Saturday, January 30, 2010

Bells and Smells

High church for Sunday.

Serious bells and smells.

Ambrosian Mass at the altar of the great church of Sant' Ambrogio in Milan. The altar sits right over the resting place of Saint Ambrose.



I love the bells chiming during the Eucharistic Prayer, and of course the clouds of incense.



Facade and atrium court of the great 11th century church



interior of the church with some of the earliest and widest ribbed vaults in Europe, built in the 12th century


The interior with sunlight



The ciborium and apse of the church



The 9th century gilded silver altar frontal.
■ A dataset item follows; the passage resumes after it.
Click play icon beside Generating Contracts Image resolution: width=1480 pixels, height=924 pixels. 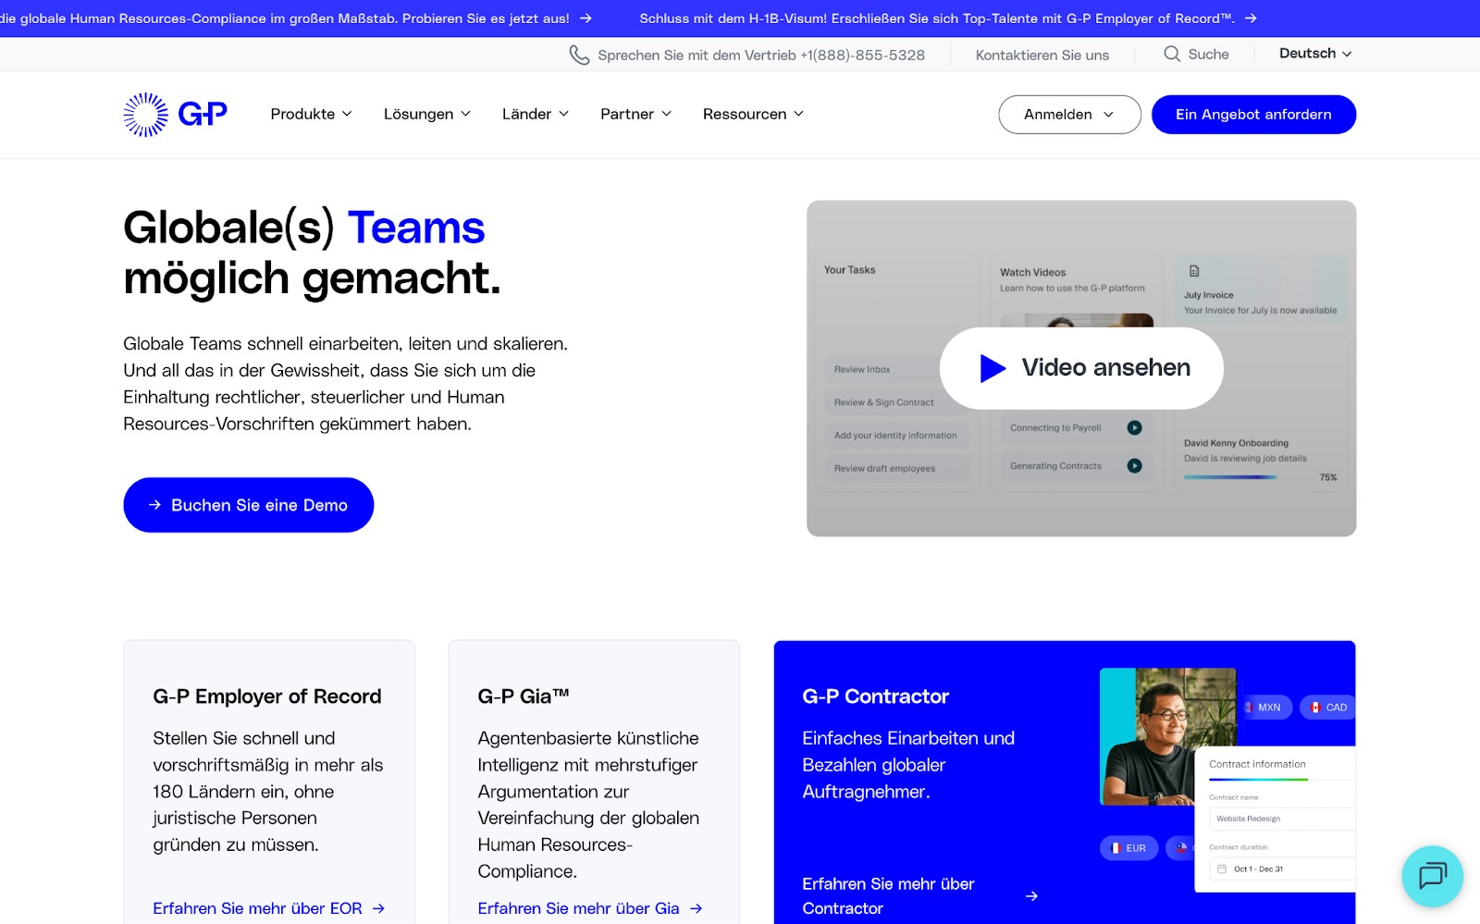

Saint Ambrose himself with 2 other martyr saints in the crypt under the altar.
If the Episcopal Church ever starts venerating corpses, I'm joining the Quakers.
Gag me with an aspergillium.

6 comments:

Ciss B said...

Beautiful service and you are right the bells during the Eucharist was lovely! The clouds of incense were something, too. That was a long video, but cool to see.

And those saints - that is yucky!

IT said...

We travelled along the Adriatic a few years ago, in Croatia. Every church has bits of saints. We went to a convent's monastery that was full of reliquaries of parts. Yech!

Counterlight said...

I remember visiting the treasuries of a few great churches in Florence, and wondering just how many arms did John the Baptist really have.

Counterlight said...

What is it about Methodists and high church? Most of the former Methodists I know in the Episcopal Church are very Anglo-Catholic. I'm a former Methodist, and I love worship with lots of bells and fire and water. I love it whether it is intricately choreographed as in Byzantine Divine Liturgy, or very messy as in a Hindu puja. I like it in grand settings like this Roman Catholic Mass in a great historic church, and in intimate private settings like the dining table in a Jewish household used for the Sabbath rituals.
I know a lot of current Methodists who would love this.

I've known former Quakers in the Episcopal Church who also went very Anglo-Catholic. Perhaps this was in reaction to the plainness of their native traditions. It could also be that the sense of immanent divine at the heart of so much Anglo-Catholicism (the American version anyway) resonates with their Quaker upbringing.

JCF said...

I don't mind worshipping over tombs, as long as ridiculous claims aren't made about body parts, or their "Special Powers".

No, ya know where *I* draw the line?

"Baby Jesus" (or "The Divine Child Jesus" or "El Nino Divino")!

I'm sorry, the Second Person of the Trinity may (being God!) have memories of being a child---even a very young child!

...but there is NO SUCH THING as a current "Baby Jesus" to pray to! Jesus grew up all ready---get over it! [Oy vey. Popoids---I'm watching too much EWTN again. ;-/]

Counterlight said...

There's praying over corpses, and then there's putting them on display. It's the latter I object to.

I agree with you about the whole Baby Jesus cult.